## [Problem to work on]
The records follow. Print, word for word, the first line through the "You are a GUI agent. The screenshot is 260×2576." line.

===== Input

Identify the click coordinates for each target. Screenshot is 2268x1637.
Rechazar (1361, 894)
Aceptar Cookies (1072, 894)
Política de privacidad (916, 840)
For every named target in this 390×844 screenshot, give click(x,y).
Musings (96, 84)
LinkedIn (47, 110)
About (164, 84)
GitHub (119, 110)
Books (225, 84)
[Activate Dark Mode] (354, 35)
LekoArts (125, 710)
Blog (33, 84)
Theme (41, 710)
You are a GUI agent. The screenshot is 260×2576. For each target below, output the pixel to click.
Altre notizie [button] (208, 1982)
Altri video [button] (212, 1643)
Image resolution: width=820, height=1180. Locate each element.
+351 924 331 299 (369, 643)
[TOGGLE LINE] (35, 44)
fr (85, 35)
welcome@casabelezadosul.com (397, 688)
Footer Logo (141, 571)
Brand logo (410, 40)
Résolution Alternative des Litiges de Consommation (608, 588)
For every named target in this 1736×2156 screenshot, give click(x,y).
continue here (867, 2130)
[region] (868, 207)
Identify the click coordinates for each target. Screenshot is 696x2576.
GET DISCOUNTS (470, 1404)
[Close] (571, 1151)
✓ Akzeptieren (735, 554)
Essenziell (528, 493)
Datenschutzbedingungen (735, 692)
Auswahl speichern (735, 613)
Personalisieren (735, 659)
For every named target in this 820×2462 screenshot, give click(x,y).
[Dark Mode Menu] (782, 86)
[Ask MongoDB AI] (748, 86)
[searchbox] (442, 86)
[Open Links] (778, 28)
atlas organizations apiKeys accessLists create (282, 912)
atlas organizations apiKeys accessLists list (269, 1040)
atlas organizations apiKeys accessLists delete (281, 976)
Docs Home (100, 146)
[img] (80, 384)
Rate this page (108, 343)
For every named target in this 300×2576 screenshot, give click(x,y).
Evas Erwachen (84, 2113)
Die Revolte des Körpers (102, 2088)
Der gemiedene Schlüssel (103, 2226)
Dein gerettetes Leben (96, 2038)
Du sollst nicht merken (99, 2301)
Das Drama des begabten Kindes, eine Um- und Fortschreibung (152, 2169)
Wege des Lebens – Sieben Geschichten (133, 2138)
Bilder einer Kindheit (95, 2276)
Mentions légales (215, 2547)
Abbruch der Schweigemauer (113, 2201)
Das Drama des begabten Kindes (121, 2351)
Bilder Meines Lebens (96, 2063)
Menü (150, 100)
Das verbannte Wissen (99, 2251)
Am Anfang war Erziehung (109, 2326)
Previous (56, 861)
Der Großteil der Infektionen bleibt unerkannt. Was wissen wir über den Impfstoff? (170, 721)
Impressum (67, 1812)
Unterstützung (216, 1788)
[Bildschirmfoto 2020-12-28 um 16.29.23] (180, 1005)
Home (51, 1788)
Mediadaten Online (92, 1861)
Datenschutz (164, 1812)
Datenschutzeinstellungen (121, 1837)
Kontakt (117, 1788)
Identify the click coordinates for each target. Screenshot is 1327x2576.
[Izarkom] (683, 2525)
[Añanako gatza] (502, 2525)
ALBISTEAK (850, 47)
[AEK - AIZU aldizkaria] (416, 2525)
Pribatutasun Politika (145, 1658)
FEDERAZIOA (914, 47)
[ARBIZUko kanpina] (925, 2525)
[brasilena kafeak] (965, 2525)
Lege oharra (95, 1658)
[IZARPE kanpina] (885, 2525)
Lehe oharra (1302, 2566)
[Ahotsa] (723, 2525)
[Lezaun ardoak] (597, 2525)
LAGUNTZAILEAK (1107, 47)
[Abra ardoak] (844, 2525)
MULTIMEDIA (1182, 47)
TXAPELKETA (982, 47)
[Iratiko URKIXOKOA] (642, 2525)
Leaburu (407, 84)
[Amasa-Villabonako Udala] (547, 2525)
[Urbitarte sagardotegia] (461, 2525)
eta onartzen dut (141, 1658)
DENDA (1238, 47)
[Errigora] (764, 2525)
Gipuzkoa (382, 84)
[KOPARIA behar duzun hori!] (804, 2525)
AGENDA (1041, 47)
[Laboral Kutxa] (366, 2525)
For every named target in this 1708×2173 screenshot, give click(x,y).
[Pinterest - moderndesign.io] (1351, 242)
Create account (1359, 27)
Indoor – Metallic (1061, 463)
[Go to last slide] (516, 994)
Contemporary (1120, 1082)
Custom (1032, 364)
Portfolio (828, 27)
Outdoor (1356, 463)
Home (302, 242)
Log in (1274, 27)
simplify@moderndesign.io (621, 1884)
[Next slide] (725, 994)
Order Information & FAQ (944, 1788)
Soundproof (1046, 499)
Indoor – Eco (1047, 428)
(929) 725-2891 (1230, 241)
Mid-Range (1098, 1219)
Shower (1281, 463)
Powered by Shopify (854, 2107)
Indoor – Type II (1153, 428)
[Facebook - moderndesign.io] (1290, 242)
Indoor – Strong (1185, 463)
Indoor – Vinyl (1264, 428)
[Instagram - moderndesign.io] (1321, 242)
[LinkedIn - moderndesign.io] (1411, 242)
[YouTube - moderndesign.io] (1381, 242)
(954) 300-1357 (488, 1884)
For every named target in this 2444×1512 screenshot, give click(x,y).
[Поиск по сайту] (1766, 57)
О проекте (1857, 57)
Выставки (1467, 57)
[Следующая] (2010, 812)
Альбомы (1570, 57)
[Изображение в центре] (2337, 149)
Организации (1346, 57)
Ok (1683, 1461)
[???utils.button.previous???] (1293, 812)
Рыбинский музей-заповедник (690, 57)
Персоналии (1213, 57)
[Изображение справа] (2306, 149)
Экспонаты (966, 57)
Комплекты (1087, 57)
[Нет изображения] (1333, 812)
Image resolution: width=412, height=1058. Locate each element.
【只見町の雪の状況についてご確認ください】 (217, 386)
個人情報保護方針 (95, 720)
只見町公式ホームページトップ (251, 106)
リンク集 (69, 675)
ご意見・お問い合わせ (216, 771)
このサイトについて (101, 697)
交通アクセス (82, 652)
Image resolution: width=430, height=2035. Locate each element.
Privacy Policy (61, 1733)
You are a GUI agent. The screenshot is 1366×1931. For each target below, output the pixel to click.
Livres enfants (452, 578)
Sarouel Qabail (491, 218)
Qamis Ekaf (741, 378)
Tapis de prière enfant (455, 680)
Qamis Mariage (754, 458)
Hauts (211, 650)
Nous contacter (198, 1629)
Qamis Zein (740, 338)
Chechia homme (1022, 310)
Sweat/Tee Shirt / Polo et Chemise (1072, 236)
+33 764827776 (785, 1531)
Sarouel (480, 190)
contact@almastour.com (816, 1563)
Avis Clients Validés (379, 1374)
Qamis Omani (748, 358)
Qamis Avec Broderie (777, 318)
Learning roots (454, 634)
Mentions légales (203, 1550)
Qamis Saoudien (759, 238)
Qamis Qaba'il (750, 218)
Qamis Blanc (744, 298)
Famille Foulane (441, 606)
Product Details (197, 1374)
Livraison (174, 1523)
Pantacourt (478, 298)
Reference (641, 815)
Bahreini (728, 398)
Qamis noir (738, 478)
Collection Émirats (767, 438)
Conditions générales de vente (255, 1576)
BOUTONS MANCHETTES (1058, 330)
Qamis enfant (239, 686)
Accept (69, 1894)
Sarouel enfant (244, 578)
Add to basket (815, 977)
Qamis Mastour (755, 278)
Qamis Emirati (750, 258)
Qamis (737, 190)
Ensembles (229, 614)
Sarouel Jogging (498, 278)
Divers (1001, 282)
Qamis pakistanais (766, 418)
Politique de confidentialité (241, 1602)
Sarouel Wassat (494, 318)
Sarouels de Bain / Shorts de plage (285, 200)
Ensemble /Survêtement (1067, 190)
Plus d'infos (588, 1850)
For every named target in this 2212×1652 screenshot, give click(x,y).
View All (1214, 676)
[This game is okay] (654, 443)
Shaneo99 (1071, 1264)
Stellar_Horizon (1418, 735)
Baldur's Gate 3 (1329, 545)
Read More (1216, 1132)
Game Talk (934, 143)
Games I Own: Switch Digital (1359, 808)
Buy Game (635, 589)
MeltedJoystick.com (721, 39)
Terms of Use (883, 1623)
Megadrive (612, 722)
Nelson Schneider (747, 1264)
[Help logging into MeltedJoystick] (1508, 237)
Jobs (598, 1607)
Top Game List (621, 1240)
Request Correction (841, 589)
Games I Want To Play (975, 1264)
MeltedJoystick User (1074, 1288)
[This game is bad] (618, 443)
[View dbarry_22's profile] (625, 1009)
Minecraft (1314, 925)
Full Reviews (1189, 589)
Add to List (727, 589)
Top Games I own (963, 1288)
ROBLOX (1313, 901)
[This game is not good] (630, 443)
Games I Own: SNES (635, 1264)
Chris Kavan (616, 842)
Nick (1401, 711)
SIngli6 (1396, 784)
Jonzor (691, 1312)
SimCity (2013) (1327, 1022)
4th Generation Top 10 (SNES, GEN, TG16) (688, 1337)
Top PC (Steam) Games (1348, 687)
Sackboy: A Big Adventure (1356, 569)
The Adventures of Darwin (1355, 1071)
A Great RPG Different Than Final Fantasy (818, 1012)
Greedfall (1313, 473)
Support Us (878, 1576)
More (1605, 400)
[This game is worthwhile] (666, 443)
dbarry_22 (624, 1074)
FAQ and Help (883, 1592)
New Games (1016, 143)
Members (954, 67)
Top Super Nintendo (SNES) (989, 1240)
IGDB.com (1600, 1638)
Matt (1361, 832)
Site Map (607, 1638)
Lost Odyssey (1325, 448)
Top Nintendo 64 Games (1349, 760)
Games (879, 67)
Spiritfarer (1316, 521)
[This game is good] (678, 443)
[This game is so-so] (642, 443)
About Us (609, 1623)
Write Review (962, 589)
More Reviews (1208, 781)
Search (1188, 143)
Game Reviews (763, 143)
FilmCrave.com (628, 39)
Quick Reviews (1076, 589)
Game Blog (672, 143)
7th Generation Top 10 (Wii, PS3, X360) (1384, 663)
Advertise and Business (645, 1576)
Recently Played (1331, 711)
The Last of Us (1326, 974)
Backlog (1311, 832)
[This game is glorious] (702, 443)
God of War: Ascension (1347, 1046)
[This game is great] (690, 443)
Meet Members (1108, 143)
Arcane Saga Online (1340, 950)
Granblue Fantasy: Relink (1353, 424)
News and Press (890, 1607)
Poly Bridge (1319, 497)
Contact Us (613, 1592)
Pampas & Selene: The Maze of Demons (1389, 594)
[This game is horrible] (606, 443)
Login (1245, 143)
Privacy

==========

## [Finished task]
Identify the click coordinates for each target. Screenshot is 2268x1637.
Rechazar (1361, 894)
Aceptar Cookies (1072, 894)
Política de privacidad (916, 840)
For every named target in this 390×844 screenshot, give click(x,y).
Musings (96, 84)
LinkedIn (47, 110)
About (164, 84)
GitHub (119, 110)
Books (225, 84)
[Activate Dark Mode] (354, 35)
LekoArts (125, 710)
Blog (33, 84)
Theme (41, 710)
You are a GUI agent. The screenshot is 260×2576. For each target below, output the pixel to click.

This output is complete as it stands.